NAIROBI, Kenya, Feb 7 – Kenya’s retail sector grew by 13 percent in 2016 lifted by a rising consumer trend of bulk buying, according to a new survey by Procter & Gamble.
The availability of quality products, specifically branded items, and better prices for bulk purchases was the second driver of the growth of the sector despite the business challenges in 2016.
P&G Managing Director Vivek Sunder noted that supermarkets are quickly becoming the preferred channel as more outlets open in residential areas, contributing to the segment’s 18 percent growth.
“Proximity to consumers is one of the big drivers for supermarkets.

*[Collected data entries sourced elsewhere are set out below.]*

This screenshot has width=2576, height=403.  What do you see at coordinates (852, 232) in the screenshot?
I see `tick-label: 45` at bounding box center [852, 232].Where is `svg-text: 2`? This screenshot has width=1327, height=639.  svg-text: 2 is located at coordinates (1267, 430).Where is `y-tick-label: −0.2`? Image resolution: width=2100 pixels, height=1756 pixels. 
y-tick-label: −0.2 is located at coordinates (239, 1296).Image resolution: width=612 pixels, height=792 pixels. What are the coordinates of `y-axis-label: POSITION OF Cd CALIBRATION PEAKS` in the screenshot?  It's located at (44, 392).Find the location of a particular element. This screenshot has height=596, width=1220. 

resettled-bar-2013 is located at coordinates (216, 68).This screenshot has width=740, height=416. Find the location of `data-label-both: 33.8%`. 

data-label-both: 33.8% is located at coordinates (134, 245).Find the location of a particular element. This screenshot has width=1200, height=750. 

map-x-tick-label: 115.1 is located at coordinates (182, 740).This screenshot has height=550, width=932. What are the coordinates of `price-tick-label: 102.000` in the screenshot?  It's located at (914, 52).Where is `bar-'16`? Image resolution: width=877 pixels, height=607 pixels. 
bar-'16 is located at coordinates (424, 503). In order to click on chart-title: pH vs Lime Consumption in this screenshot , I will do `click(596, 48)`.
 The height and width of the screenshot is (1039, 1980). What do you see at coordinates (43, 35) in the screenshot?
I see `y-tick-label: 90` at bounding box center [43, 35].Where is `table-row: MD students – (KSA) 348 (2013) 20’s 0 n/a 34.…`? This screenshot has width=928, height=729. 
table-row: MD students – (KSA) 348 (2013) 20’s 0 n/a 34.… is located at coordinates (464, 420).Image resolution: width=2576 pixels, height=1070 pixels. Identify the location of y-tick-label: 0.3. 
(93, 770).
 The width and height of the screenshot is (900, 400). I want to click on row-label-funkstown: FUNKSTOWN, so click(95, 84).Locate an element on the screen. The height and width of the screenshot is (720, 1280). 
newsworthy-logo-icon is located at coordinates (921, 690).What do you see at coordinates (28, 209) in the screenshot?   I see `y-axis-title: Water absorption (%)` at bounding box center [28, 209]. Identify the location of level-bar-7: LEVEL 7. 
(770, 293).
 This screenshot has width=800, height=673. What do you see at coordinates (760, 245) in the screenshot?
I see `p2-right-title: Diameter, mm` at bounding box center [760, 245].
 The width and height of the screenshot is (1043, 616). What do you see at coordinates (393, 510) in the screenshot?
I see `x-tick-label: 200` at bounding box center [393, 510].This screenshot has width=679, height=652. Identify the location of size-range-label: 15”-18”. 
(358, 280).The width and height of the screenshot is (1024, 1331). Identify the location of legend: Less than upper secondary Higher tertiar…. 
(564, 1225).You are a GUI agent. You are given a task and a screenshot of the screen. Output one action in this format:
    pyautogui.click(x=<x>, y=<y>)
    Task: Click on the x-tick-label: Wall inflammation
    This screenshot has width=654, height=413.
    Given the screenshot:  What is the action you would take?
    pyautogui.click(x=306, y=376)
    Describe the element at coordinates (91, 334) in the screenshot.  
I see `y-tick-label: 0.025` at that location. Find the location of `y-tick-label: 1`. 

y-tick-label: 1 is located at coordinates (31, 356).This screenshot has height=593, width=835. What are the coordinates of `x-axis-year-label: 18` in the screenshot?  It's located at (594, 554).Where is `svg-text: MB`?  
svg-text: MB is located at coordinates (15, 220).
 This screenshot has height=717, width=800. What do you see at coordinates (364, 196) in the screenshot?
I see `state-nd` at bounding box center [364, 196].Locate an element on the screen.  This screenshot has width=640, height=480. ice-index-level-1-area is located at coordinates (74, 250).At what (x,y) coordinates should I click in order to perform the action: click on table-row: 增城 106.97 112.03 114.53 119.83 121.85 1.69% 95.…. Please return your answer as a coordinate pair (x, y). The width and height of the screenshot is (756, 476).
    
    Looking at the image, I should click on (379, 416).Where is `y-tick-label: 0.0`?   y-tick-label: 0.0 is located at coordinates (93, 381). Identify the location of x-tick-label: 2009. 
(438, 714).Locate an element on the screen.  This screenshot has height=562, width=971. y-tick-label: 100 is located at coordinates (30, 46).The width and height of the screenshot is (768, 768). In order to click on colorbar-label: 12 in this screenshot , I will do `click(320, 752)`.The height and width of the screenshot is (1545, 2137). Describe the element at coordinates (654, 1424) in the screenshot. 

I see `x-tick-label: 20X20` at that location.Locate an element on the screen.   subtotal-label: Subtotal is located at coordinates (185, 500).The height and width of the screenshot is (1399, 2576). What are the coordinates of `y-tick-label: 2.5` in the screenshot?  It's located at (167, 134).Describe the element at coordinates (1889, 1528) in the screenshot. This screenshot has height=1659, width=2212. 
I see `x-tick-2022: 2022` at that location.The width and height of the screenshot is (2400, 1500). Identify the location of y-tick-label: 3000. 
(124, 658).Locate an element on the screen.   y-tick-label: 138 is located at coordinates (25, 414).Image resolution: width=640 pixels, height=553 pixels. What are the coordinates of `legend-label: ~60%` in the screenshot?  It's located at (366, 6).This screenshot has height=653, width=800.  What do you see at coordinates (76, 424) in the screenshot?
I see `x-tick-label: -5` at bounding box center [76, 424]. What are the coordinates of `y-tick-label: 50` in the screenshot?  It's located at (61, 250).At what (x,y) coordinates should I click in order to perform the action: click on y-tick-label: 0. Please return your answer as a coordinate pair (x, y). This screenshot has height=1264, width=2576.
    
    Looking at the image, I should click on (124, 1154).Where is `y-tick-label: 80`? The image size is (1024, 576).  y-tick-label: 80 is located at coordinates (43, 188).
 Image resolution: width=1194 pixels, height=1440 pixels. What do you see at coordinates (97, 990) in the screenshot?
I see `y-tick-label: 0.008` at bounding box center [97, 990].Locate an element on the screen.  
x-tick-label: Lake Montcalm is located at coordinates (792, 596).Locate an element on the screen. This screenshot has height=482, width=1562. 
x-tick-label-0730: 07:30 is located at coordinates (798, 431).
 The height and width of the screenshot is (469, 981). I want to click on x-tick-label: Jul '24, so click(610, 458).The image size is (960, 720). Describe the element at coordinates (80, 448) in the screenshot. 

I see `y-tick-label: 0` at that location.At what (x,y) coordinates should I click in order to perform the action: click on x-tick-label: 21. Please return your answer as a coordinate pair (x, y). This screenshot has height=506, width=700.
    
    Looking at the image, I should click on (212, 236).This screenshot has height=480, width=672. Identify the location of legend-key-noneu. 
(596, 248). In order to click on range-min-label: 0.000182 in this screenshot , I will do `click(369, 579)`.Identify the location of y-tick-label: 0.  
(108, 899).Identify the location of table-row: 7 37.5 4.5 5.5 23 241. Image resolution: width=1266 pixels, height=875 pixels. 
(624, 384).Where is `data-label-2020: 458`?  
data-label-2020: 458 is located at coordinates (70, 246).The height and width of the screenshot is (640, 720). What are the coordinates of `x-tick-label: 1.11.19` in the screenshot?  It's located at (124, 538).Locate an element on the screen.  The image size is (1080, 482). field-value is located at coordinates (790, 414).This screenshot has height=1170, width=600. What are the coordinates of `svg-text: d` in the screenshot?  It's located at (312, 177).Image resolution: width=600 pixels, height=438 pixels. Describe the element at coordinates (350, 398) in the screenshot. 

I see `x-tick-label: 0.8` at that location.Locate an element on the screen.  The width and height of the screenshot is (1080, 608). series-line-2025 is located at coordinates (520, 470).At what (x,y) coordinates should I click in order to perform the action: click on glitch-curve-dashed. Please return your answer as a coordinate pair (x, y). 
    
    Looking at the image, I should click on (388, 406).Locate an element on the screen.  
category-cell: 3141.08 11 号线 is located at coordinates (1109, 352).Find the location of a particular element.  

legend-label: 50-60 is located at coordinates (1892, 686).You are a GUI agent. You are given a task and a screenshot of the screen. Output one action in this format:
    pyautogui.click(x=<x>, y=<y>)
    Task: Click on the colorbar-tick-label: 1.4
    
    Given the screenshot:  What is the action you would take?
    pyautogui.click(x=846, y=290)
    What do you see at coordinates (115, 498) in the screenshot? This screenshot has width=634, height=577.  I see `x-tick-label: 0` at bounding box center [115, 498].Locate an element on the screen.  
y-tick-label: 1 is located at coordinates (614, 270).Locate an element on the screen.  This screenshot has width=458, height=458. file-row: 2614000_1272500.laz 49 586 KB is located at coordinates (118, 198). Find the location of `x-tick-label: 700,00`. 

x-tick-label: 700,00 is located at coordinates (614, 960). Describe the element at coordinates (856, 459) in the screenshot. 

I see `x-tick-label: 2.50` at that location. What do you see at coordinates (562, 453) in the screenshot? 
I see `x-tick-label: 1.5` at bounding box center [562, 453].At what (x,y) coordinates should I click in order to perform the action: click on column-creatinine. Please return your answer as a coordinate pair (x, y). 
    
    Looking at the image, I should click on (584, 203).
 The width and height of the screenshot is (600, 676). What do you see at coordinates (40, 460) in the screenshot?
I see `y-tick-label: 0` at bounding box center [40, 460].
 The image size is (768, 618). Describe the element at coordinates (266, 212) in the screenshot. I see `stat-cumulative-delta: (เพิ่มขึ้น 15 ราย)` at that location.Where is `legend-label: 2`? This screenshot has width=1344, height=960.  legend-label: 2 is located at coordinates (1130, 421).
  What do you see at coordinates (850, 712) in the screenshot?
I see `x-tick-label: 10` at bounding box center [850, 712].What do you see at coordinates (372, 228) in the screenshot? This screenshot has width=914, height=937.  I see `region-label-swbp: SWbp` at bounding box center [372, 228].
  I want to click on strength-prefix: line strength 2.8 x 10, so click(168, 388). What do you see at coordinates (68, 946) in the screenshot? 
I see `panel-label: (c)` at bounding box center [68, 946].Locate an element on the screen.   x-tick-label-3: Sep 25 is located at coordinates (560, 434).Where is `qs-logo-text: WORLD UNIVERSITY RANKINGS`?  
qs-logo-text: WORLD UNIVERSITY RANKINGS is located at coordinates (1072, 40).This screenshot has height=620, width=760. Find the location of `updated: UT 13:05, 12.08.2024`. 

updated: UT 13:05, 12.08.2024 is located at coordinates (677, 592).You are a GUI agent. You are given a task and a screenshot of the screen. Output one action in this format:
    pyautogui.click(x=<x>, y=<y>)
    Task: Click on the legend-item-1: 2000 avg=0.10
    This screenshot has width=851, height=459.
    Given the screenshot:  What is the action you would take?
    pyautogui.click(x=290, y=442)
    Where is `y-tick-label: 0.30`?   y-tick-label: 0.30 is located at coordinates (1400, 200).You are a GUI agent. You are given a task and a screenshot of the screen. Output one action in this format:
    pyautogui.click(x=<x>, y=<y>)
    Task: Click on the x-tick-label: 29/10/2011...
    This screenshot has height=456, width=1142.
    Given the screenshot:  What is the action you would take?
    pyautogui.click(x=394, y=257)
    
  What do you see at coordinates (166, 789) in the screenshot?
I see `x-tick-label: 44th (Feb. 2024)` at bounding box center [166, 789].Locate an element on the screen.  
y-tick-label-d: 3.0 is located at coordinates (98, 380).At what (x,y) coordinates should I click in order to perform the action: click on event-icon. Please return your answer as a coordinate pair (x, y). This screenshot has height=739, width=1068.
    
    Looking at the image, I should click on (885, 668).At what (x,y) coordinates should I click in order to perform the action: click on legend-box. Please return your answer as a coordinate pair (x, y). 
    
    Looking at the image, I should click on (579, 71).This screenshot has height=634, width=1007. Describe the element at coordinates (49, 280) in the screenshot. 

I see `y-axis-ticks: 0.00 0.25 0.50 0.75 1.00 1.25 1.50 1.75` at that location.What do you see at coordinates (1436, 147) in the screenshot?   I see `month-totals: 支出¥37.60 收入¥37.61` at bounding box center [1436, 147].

The local store as a channel is gaining importance within the retail space,” he said.
A total of 470,000 square meters of land are occupied by malls and proposed shopping complexes. This makes Kenya a distance second to South Africa that leads with 3.5 million square meters.
“To break it down, Kenya’s retail is growing faster than the economy. Chain retail developing is an indication of economic development due to shopping dynamics in that channel, such as bulk shopping.”
Although certain retail chains struggled over the period, this was countered by the mushrooming of small and medium outlets in residential areas, Anthony Ng’ang’a, Brand and Commercial Operations at Procter & Gamble explained.
Globally, Euromonitor projections show that total retail is expected to grow by 84 percent to US$16 Billion in 2020 from the current US$9 Billion in 2015.
However, traditional retail still dominates the markets. According to Sunder, traditional trade will continue to be the dominant despite declining in importance.
The survey also revealed that M-commerce in the country has tripled in the past two years, making it the fastest growing sector in retail. It is also the biggest driver within non-store retailing.
“Better technological infrastructure coupled by increased internet penetration and smart payment methods is boosting non-store retailing.”